> _WHAT THE EXERCISE ASKS_
Reproduce exactly the lines from the line containing "Beach Bound (373, 1364)" through the end of the records below, including both ends, and nothing else.

Pixel coordinate grounding data

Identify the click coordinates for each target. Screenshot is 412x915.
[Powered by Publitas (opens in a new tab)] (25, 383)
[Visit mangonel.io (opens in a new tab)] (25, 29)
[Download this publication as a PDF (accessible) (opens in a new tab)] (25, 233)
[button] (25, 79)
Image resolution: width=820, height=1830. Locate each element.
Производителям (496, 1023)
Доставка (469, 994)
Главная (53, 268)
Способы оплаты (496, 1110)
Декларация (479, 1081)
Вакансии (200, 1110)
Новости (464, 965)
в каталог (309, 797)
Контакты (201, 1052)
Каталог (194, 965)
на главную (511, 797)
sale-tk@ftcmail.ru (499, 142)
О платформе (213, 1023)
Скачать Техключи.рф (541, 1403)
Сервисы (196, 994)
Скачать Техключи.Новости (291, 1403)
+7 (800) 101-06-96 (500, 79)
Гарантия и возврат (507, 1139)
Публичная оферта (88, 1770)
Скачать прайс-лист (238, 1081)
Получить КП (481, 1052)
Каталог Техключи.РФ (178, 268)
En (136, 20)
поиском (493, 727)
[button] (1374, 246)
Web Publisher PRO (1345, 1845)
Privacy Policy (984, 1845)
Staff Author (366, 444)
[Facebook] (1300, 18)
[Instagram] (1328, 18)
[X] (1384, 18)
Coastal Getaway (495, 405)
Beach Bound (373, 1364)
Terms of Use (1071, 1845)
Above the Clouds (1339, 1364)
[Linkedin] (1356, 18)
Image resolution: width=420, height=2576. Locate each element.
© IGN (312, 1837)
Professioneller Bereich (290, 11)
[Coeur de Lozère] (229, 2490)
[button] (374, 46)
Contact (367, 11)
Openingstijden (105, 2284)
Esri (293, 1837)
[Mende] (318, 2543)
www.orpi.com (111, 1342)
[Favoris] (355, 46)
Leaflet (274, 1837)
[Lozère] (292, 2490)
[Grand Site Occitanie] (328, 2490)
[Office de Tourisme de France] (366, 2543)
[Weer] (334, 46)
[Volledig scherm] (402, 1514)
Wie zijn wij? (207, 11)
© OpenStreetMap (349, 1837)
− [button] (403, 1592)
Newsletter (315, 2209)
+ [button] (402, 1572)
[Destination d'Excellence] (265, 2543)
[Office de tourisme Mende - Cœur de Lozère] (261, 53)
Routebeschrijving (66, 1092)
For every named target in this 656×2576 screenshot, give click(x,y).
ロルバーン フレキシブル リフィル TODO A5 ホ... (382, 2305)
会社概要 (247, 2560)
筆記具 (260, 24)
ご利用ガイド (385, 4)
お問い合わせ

> _RESULT BELOW_
Beach Bound (373, 1364)
Terms of Use (1071, 1845)
Above the Clouds (1339, 1364)
[Linkedin] (1356, 18)
Image resolution: width=420, height=2576. Locate each element.
© IGN (312, 1837)
Professioneller Bereich (290, 11)
[Coeur de Lozère] (229, 2490)
[button] (374, 46)
Contact (367, 11)
Openingstijden (105, 2284)
Esri (293, 1837)
[Mende] (318, 2543)
www.orpi.com (111, 1342)
[Favoris] (355, 46)
Leaflet (274, 1837)
[Lozère] (292, 2490)
[Grand Site Occitanie] (328, 2490)
[Office de Tourisme de France] (366, 2543)
[Weer] (334, 46)
[Volledig scherm] (402, 1514)
Wie zijn wij? (207, 11)
© OpenStreetMap (349, 1837)
− [button] (403, 1592)
Newsletter (315, 2209)
+ [button] (402, 1572)
[Destination d'Excellence] (265, 2543)
[Office de tourisme Mende - Cœur de Lozère] (261, 53)
Routebeschrijving (66, 1092)
For every named target in this 656×2576 screenshot, give click(x,y).
ロルバーン フレキシブル リフィル TODO A5 ホ... (382, 2305)
会社概要 (247, 2560)
筆記具 (260, 24)
ご利用ガイド (385, 4)
お問い合わせ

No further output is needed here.